One of the smartest and most sensible social scientists writing about journalism and the news is Michael Schudson. He has a piece in the Cuadernos de Información (N°19, 2006) which is published by the Communications Faculty at Santiago’s massive Pontificia Universidad Católica de Chile. It’s called The Anarchy of Events and the Anxiety of Story Telling.
Let’s be honest, with a headline like that you’re not going to click on the link.
Academic titles seem designed to put off general readers. OK, any readers. In case you think it all sounds horribly inaccessible, you couldn’t be more wrong. Here’s a brief excerpt:
Media critics often urge journalists to be more attuned to long-term social forces and less obsessed with the events of the past 24 hours. I admire long-form journalism, the analytical piece that takes a deeper look, but at the same time I believe the event-centered-ness of American journalism is one of its saving graces: events are one of the things that prevent both states and markets from taming and controlling the news.

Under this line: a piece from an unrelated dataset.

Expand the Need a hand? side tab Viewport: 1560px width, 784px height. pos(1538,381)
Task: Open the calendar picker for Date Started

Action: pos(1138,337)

Accessible, intelligent – worth reading.
I’m not one of the smartest social scientists etc., but it’s an old journalistic trope to imply authority by association, and you can’t blame me for trying.
I also have in essay in that edition, defending journalism against the charge that it oversimplifies things, it’s got the equally populist title Time and Media reductionism.
Here’s a quick clip:
A quick look at a typical time use survey will give you a pretty good idea of what people are actually doing with themselves. Americans, for example, are engaged in TV-viewing for two hours and 38 minutes a day. Reading takes 23 minutes. Socialising takes up nearly 45 minutes a day, active leisure accounts for just 18 minutes. In case you wonder what happens at weekends, people do a lot more TV-watching, and a little more sports and socialising.
If we want people to consume more news, we have two broad opportunities to influence them in their free time: through their TV consumption or through their twenty minutes or so of time devoted to reading.
For people who don’t need the benefit of Google translate to read Spanish (not me I’m afraid), it’s beautifully laid out here in pdf format.